_Written instruction_
Lay out the lines of the items below as a numbered list, leaving out blank lines and any pictures.

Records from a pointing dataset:
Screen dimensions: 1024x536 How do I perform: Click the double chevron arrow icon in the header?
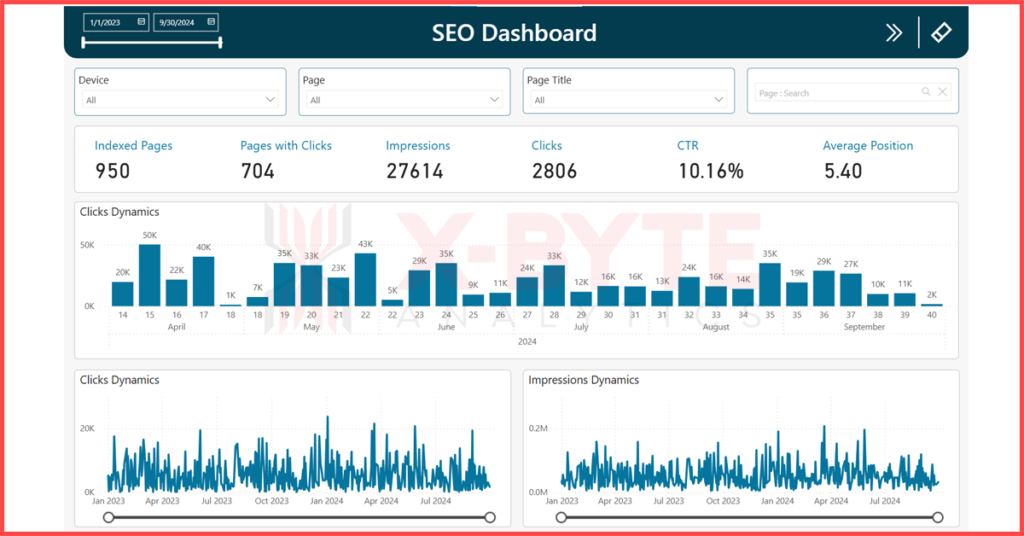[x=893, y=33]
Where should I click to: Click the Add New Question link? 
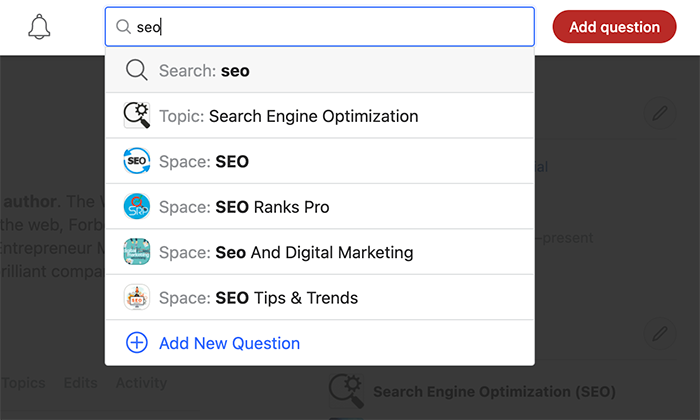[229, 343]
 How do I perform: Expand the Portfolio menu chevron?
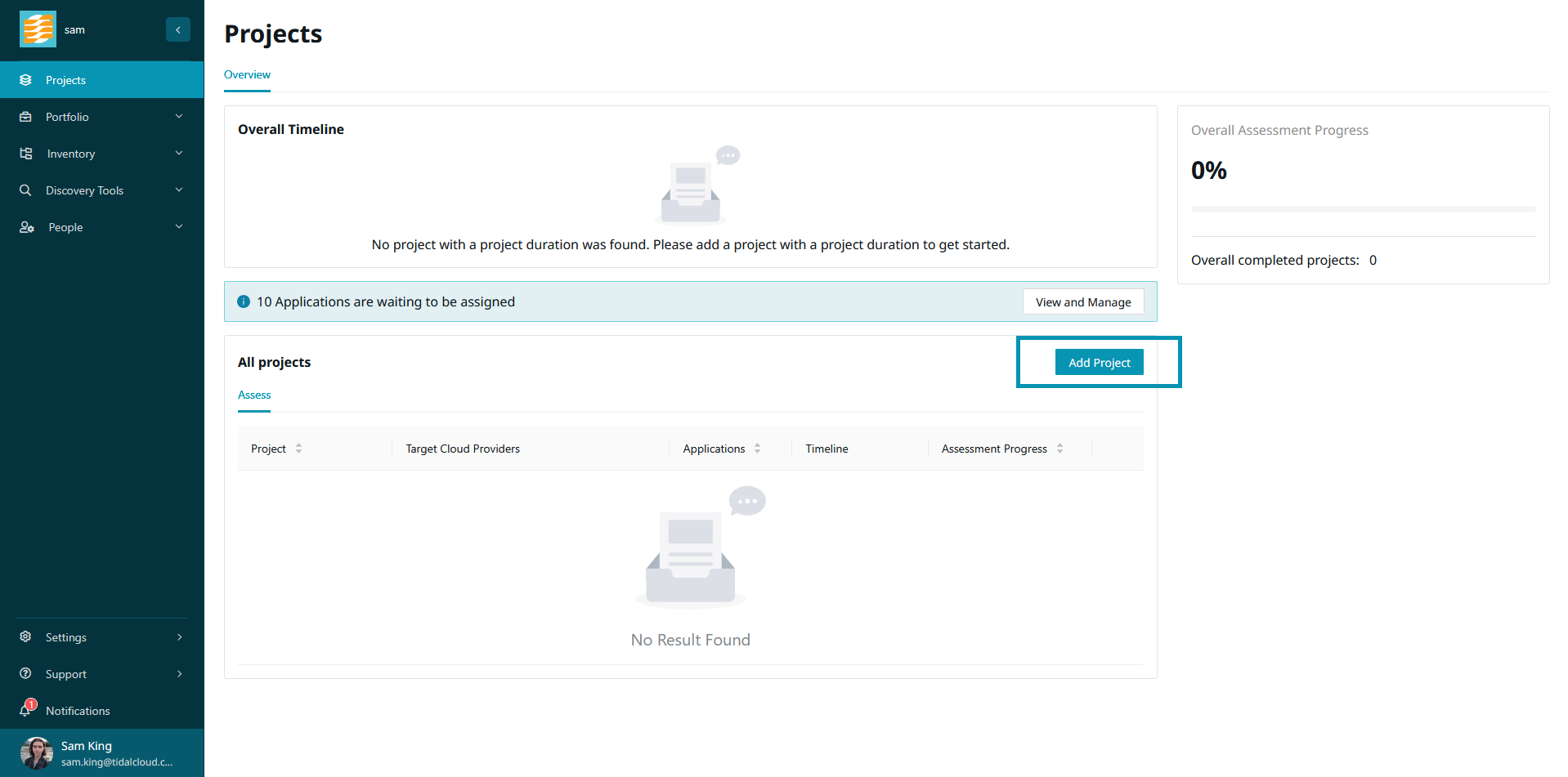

_Exercise solution_
1. Screen dimensions: 1024x536 How do I perform: Click the double chevron arrow icon in the header?
2. [x=893, y=33]
3. Where should I click to: Click the Add New Question link? 
4. [229, 343]
5.  How do I perform: Expand the Portfolio menu chevron?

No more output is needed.